In the marketing world advertising gurus like to throw around big words like “branding” and “positioning”. Are those only for the big corporations like Starbucks or GM? Nope. Everyone can have a brand and — as a small company – yours may even be more important than GM’s.
Very basically, branding is the public’s opinion about your company or service, be that your customers, the media, even your employees. Does it include a logo, colors, and style? Yes. But it also includes how your employees act to customers, the formality or casual style of your communications, and anything else that exposes your business to the public. And positioning is basically where you rate and compare to like- companies or services. Positioning is usually based on how you brand. Simple as that.
Now let’s look at the Motel 6 vs. The Four Seasons. Both places for lodging, both have beds, hotel employees, both offer perks and both have a pricing model that works for their business. But they have very different brands and positioning. The decorations at the lobbies are different, the employees are trained differently, and the perks (or “amenities” if you are at The Four Seasons) are different, and most definitely, the prices are different. Are either of those business models not working? No, they are both quite successful. They are both hotels businesses – do they compete? No. Why? Their brands and positioning help them to find different customers.
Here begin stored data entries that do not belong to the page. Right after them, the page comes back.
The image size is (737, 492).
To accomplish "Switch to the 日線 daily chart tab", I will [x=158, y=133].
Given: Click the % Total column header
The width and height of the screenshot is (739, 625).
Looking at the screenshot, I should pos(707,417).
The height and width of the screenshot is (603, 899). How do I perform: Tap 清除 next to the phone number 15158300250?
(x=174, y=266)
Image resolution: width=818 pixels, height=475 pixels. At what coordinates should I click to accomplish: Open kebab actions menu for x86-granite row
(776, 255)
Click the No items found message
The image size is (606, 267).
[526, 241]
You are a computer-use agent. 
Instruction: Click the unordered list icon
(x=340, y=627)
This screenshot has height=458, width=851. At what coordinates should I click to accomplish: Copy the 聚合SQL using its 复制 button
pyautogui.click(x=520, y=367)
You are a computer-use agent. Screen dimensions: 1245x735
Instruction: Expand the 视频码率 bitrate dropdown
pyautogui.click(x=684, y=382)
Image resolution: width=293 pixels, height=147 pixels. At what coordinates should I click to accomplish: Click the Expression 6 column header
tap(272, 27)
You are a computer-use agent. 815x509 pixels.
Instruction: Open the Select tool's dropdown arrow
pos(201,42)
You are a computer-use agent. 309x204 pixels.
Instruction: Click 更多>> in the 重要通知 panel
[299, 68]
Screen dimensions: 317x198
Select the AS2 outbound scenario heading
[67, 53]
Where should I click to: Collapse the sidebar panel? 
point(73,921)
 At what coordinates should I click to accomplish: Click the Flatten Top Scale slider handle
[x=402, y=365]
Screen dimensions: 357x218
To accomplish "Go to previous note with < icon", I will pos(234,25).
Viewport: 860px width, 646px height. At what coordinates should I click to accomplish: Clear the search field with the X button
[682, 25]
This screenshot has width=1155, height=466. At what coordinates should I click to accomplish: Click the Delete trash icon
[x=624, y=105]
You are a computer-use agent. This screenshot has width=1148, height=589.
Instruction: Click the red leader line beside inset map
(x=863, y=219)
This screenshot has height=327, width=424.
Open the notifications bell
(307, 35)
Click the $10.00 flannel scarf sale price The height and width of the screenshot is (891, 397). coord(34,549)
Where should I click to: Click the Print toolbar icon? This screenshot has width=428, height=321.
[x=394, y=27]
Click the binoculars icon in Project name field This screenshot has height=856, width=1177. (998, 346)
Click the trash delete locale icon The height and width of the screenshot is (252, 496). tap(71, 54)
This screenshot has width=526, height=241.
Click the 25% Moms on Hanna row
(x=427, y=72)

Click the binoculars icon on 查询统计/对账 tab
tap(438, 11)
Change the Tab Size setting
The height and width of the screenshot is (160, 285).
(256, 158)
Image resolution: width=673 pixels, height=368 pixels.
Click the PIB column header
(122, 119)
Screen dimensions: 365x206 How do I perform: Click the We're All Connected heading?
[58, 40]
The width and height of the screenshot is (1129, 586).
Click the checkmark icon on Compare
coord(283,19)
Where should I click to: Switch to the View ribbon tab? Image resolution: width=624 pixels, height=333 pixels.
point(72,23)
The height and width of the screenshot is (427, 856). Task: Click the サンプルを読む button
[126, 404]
We all know about the branding and positioning of big companies. Take hotels, for instance. Some places are clearly set for the family with a casual style. Motel 6’s slogan is “We’ll keep the light on for you” evoking an image of your home. This helps to shape their brand.
Think of it like the survival of the fittest in the marketing world – if we all went after the same customers competition would be too fierce, so we decide who, where, and what our customers will be like, then target those people to sell our services to. If we are smart, we make sure there are plenty of target customers out there and not too many other fierce competitors in the same market. Then, we make sure we appeal to those target customers. We shape our branding, which then helps customers come to us. Our potential customers take a look at us compared to our competition and then decide who they identify with, who they trust, and who they want to make a customer- business relationship with.
So think about your own organization. What is your branding like? Which customers identify with you? Are all the messages you communicate with the public consistent? And how are you positioned compared to the communications of your competitors? Whether your brand is similar to a Motel 6 or a Four Seasons, with a bit of thought and planning, you can ensure that your brand is consistent, intentional, and clear so that you can find the right customers, and the right customers can find you.